[Pixel coordinate grounding data]
..........
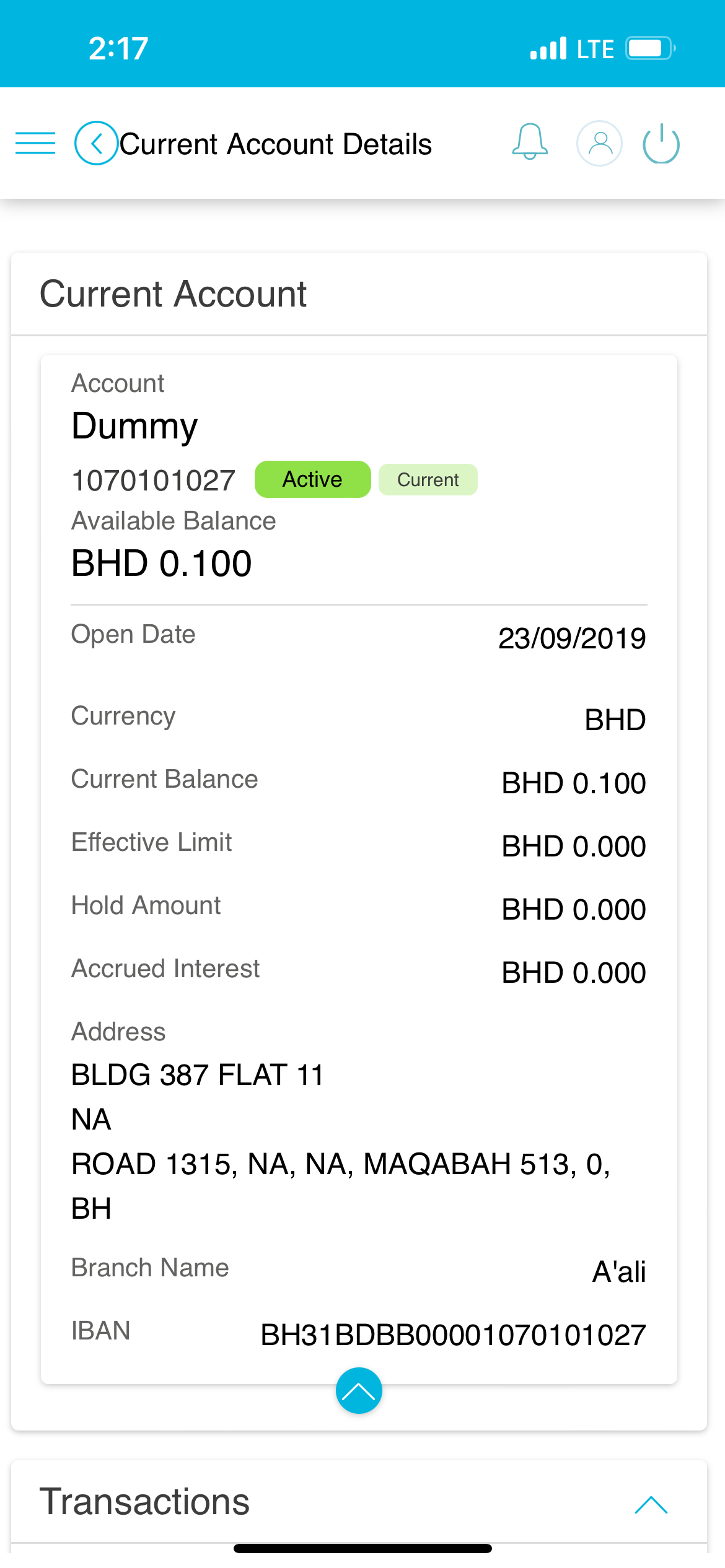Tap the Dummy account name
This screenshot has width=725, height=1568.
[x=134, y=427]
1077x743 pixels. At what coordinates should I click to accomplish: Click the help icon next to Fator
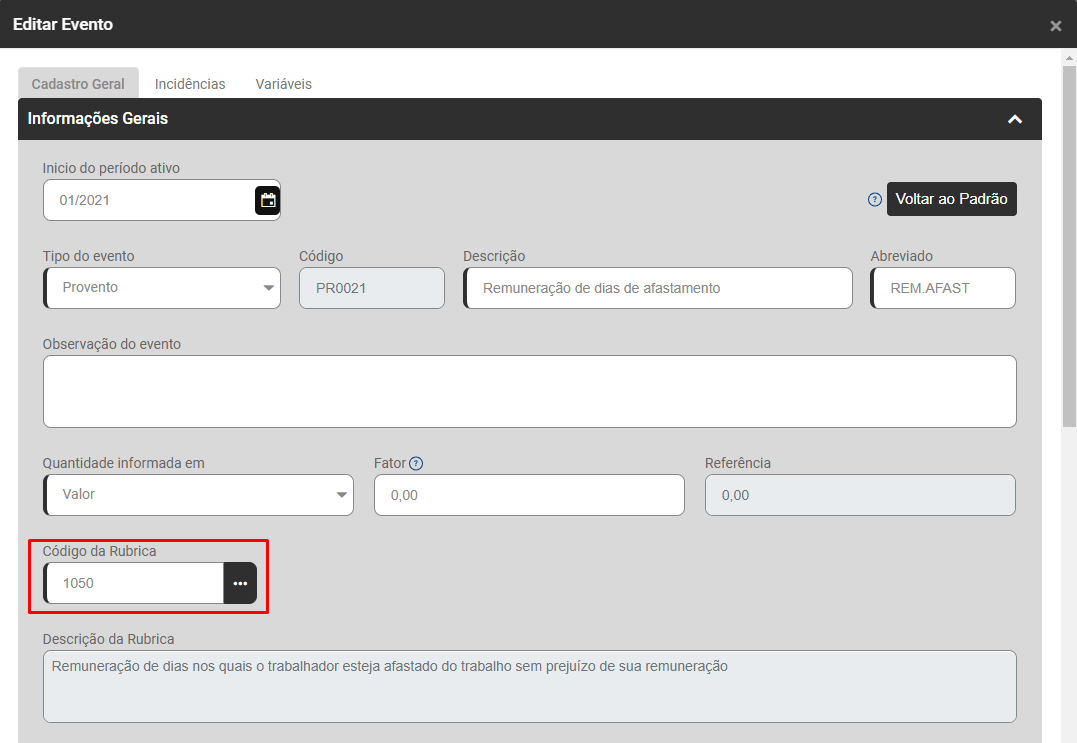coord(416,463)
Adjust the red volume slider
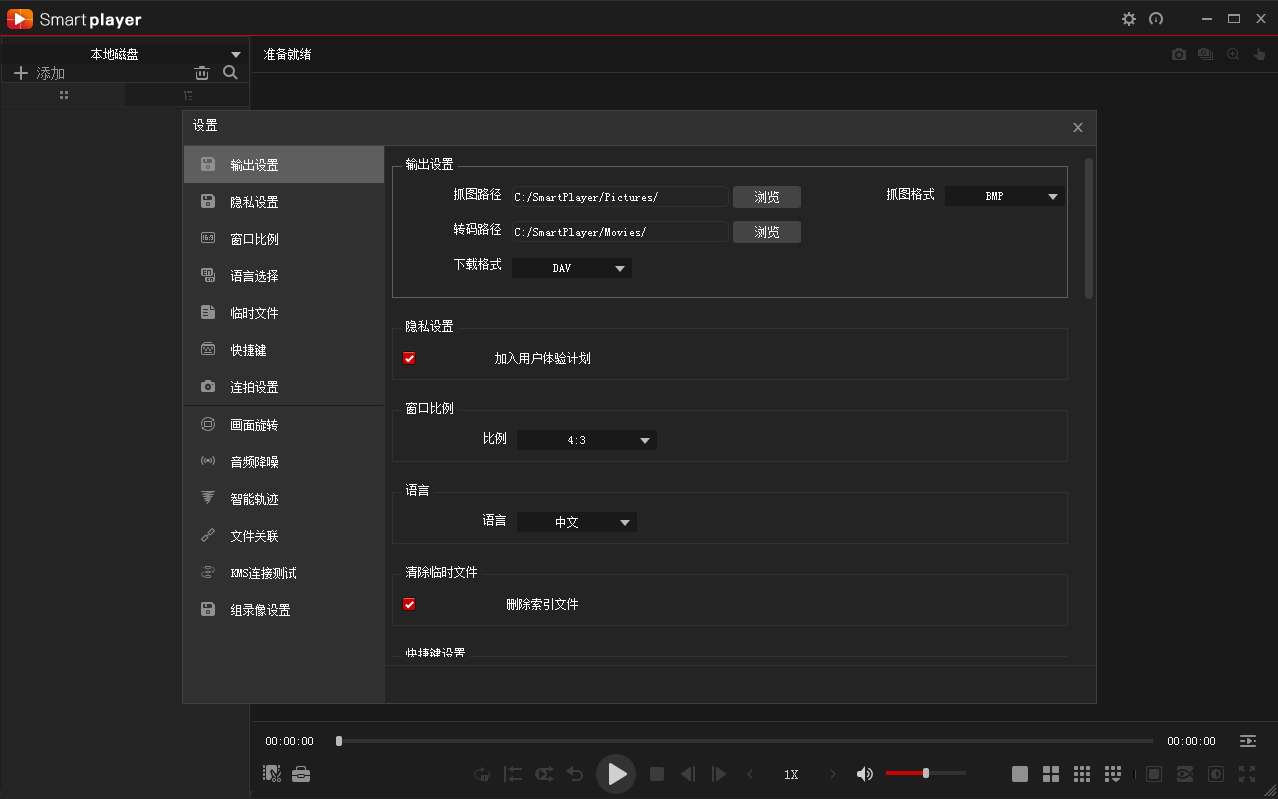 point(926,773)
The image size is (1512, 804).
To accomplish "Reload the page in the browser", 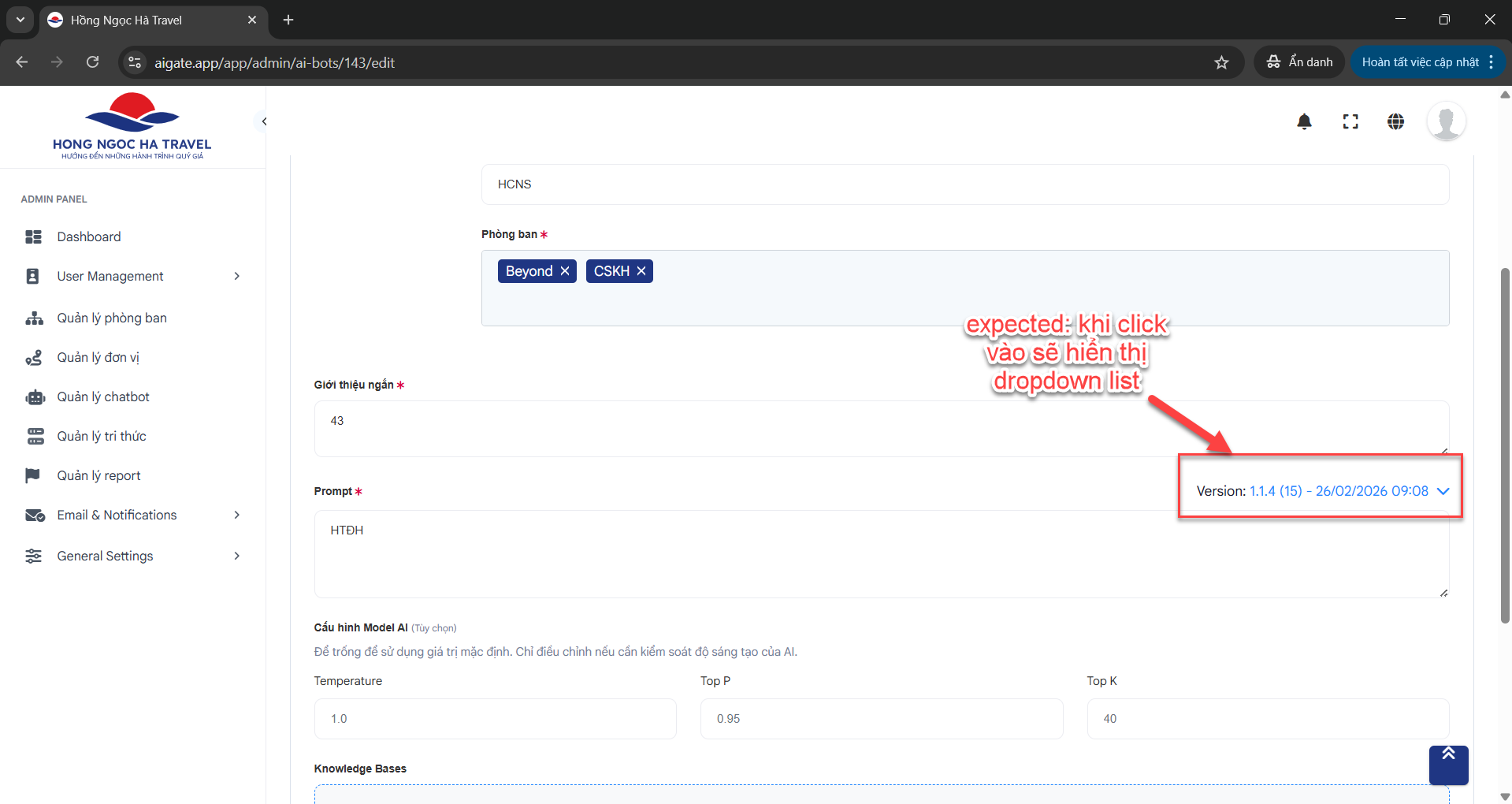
..........
#### [Task to complete]
What is needed is an exact copy of only the lines from the line containing "1077x743 pixels. At" through the last line of the entries, inclusive, without the pictures.

#### [Solution for this task]
1077x743 pixels. At what coordinates should I click to accomplish: Click the help icon next to Fator
coord(416,463)
Adjust the red volume slider
 point(926,773)
The image size is (1512, 804).
To accomplish "Reload the page in the browser", 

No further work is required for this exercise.